The founders of Let’s Talk Consent, a social enterprise designed to catalyse change in the area of sexual harm, are sharing their project at a youth forum in Milan this week.
University of Auckland students, Jasmine Gray, Laura Porteous, and recent graduate Genna Hawkins-Boulton will share their mahi around consent education and compete in the inaugural Sustainability Impact Forum, hosted by the United Nations Sustainable Development Solutions Network.
The Let’s Talk Consent team will present their social enterprise to more than 400 other youth leaders and international organisations. They also have the opportunity to attend workshops and conferences related to sustainability, management, planning and strategic development for global change.
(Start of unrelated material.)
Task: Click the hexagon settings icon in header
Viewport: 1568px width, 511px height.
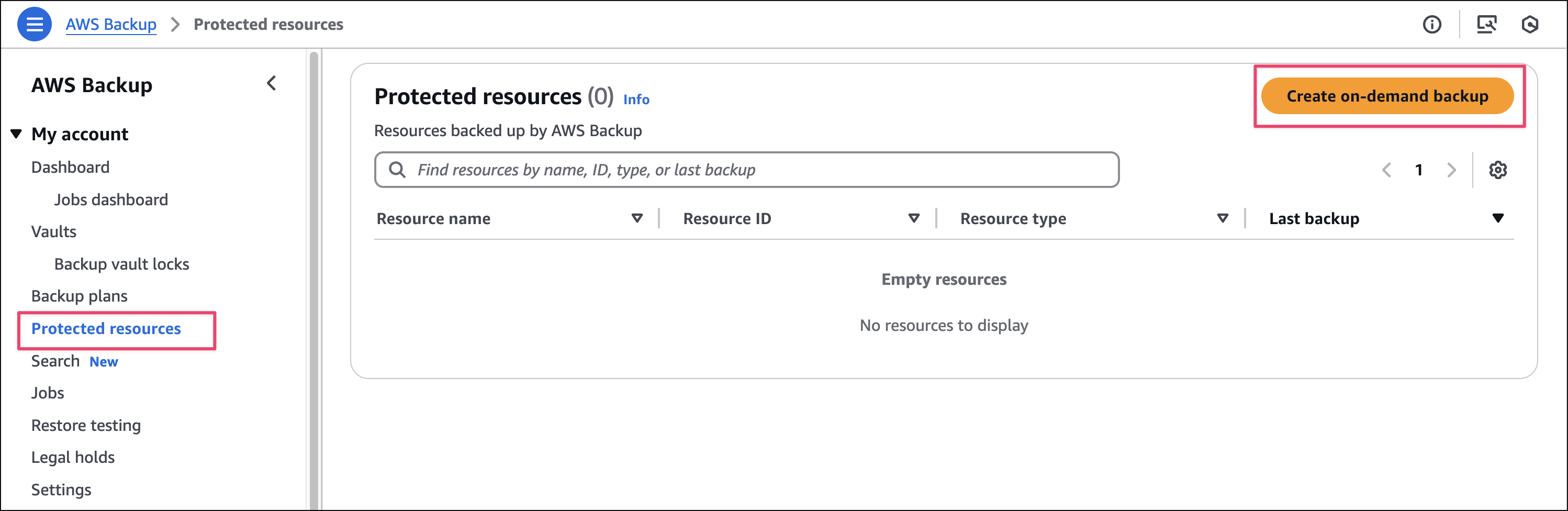Action: coord(1529,25)
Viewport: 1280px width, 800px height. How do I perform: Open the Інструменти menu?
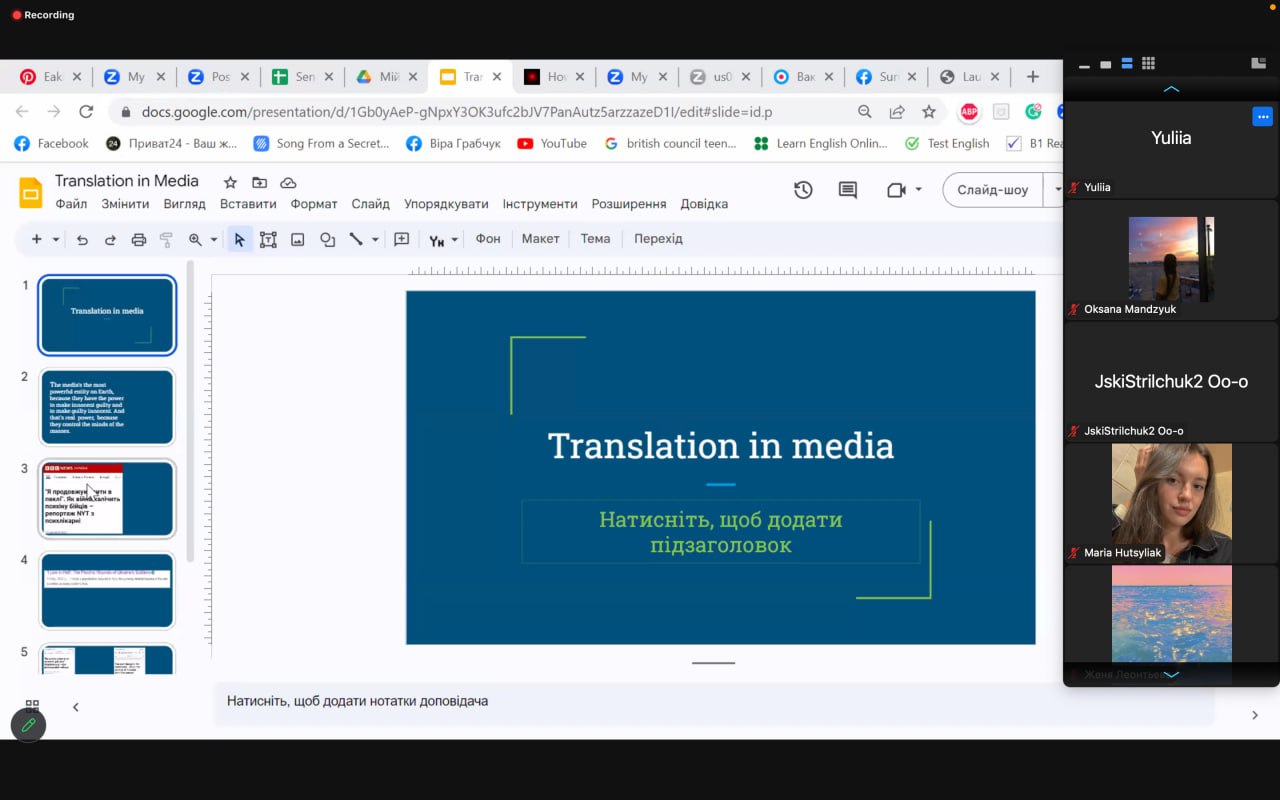540,204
“It will be amazing to connect with global leaders and youth networks,” says Laura.
“We’re looking forward to inspiring other young people to look at their education systems around consent, to identify what can be improved and to push for it.”
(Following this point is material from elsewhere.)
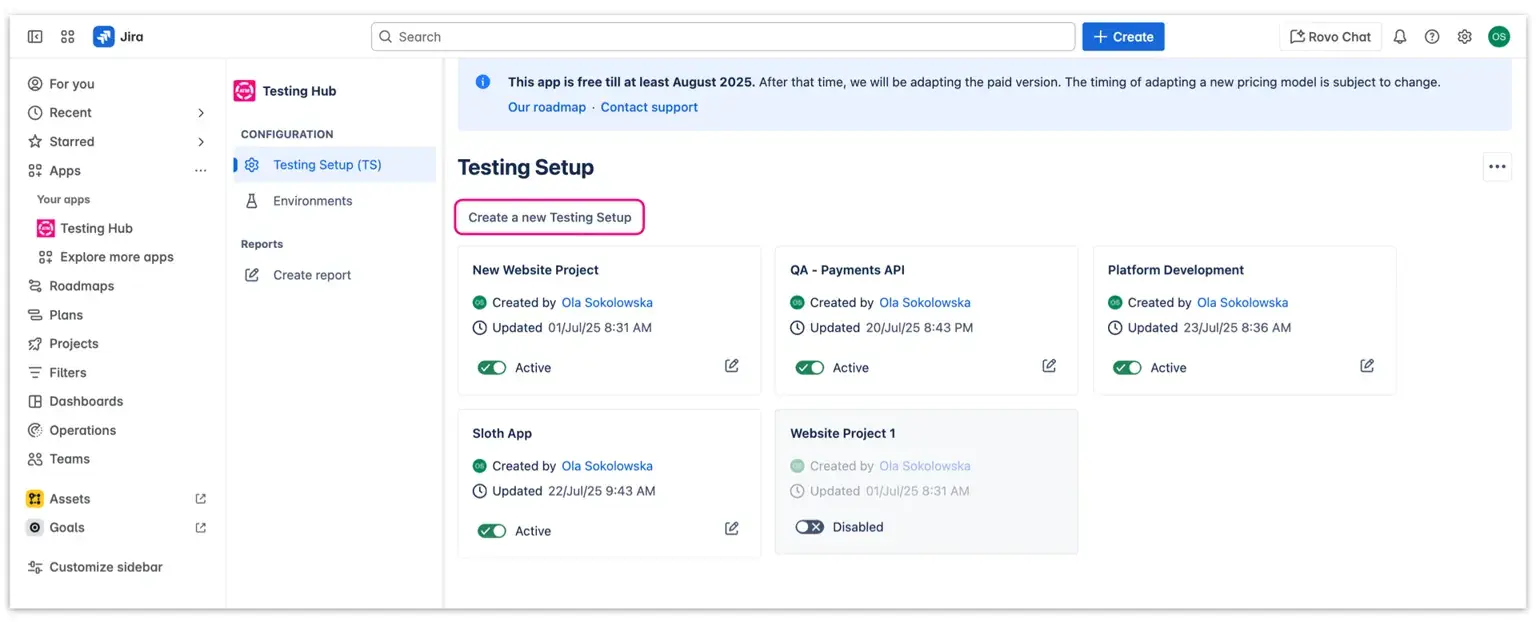This screenshot has height=622, width=1536.
Task: Turn off the Platform Development toggle
Action: pyautogui.click(x=1127, y=367)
Genna, who recently graduated with a Bachelor of Arts (Honours), Jasmine who is in her final year of a conjoint Bachelor of Arts and Global Studies and Laura, who is also in the last year of a conjoint degree in Global Studies and Commerce, created Let’s Talk Consent as a way to catalyse change in the area of sexual harm by utilising their combined passions for social advocacy, filmmaking, media and communications.
This June marks one year since Genna started a campaign to make consent education in schools compulsory. As part of her efforts, Genna, a survivor of sexual assault, collected approximately 300 anonymous testimonies from young people around the country concerning their experiences of sexual harm and education.
“From those testimonies, and the advocacy work I was doing, I realised there was a gap in the market for an organisation that connects and brings awareness to youth, policymakers, teachers and politicians, and that’s how the idea for Let’s Talk Consent came about,” she said.